I guess you could also do something like this, although again you'd still need to explicitly define extensions:

[<Extension>]
type FoldBuilderExtensions =
    [<Extension>]
    static member inline For<
        'Input,
        'Extensions,
        'Intermediate,
        'State when ('Input or 'Extensions) : (static member Fold : ('State -> 'Intermediate -> 'State) * 'State * 'Input -> 'State)
        > (
            _builder : FoldBuilder<'State, 'Extensions>,
            foldable : 'Input,
            [<InlineIfLambda>] body : 'Intermediate -> FoldBuilderCode<'State>
        ) =
        let folder sm x =
            let mutable sm = sm
            (body x).Invoke &sm
            sm

        let inline call folder state input = ((^Input or ^Extensions) : (static member Fold : ('State -> 'Intermediate -> 'State) * 'State * 'Input -> 'State) (folder, state, input))

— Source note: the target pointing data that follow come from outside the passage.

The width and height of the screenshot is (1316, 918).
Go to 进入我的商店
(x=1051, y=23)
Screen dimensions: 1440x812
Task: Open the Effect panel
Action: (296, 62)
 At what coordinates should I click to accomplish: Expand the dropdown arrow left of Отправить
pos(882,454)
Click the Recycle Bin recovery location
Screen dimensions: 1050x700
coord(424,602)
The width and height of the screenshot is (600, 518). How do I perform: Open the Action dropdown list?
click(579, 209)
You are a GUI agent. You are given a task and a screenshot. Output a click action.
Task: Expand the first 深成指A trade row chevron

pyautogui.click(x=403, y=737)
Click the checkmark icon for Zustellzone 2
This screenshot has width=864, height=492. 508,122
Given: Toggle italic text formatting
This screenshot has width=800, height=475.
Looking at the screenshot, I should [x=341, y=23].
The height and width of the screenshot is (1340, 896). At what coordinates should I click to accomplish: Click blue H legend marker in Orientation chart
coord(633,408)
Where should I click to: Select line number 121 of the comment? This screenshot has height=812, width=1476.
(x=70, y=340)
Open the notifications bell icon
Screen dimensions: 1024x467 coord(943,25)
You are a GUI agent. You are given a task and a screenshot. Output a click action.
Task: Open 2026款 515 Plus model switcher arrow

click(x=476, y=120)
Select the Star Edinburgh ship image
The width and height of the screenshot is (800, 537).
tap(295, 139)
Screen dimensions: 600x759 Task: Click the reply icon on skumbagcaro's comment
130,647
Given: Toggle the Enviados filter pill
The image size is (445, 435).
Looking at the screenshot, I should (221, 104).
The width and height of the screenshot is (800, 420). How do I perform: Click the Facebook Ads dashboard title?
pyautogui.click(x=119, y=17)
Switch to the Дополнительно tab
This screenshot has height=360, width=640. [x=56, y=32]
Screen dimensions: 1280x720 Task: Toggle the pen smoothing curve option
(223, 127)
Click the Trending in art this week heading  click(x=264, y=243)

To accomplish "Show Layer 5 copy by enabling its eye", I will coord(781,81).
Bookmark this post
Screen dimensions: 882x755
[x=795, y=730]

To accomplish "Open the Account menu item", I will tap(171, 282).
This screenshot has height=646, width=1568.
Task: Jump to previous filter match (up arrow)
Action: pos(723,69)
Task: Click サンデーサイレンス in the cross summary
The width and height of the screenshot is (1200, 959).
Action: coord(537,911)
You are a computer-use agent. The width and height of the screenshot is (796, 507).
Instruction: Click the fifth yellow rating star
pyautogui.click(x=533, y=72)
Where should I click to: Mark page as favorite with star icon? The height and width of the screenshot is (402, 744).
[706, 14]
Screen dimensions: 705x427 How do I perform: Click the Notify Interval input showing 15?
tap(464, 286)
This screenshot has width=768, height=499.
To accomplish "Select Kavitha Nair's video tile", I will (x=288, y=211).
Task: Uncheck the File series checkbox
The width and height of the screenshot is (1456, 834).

        FoldBuilderCode<'State> (fun sm -> sm <- call folder sm foldable)

[<Extension>]
type FoldExtensions =
    [<Extension>]
    static member Fold (folder, state, input) = List.fold folder state input

    [<Extension>]
    static member Fold (folder, state, input) = Array.fold folder state input

    [<Extension>]
    static member Fold (folder, state, input) = Set.fold folder state input

    [<Extension>]
    static member Fold (folder, state, input) = Option.fold folder state input

    [<Extension>]
    static member Fold (folder, state, input) = ValueOption.fold folder state input

    [<Extension>]
    static member Fold (folder, state, input) = Result.fold folder state input

    [<Extension>]
    static member Fold (folder, state, input) = Seq.fold folder state input

let fold<'T> state = FoldBuilder<'T, FoldExtensions> state

let sum = fold 0 { for x in [1..100] -> (+) x }

let sum' = fold 0 { for x in Some 1 -> (+) x }

let sum'' = fold 0 { for x in set [1..100] -> (+) x }

let sum''' = fold 0 { for x in [|1..100|] -> (+) x }

Thanks for the detailed reply!

The CEs do indeed look nice. I probably wouldn't hesitate to use them myself if they were built-in, but I do have to wonder if it might be a bit magical-looking for beginners?

Maybe instead of unrolling to fold, we can translate it all the way to the imperative version, like this (using IEnumerable as opposed to ICollection too, btw):

let result =
  let mutable s = s
  let enr = ts.GetEnumerator()
  while enr.MoveNext() do
    s <- f s enr.Current
  s

We do lose some rigor, but my gut feeling is that that might not be so bad for a semi-imperative language like F#, as long as it's documented that that's what it's doing under the hood. Unless I'm missing something, it should be fairly rare that fold implementations do anything beyond that, so I think it shouldn't cause too many surprises.